-- START Data lines --
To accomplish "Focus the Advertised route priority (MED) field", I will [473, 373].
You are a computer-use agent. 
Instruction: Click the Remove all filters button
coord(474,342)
-- END Data lines --
-- START Data lines --
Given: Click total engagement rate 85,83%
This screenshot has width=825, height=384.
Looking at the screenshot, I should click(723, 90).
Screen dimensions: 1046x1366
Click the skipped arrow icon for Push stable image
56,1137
-- END Data lines --
What the exercise asks: Format the items from the line containing "will [473, 373]." through the line containing "coord(474,342)" as a two-column CSV with the headers item and answer. Give one row per item, and put each value in a single quoted field with its line breaks replaced by spaces.

The solution:
item,answer
"To accomplish ""Focus the Advertised route priority (MED) field"",","I will [473, 373]."
"You are a computer-use agent. Instruction: Click the Remove all filters button","coord(474,342)"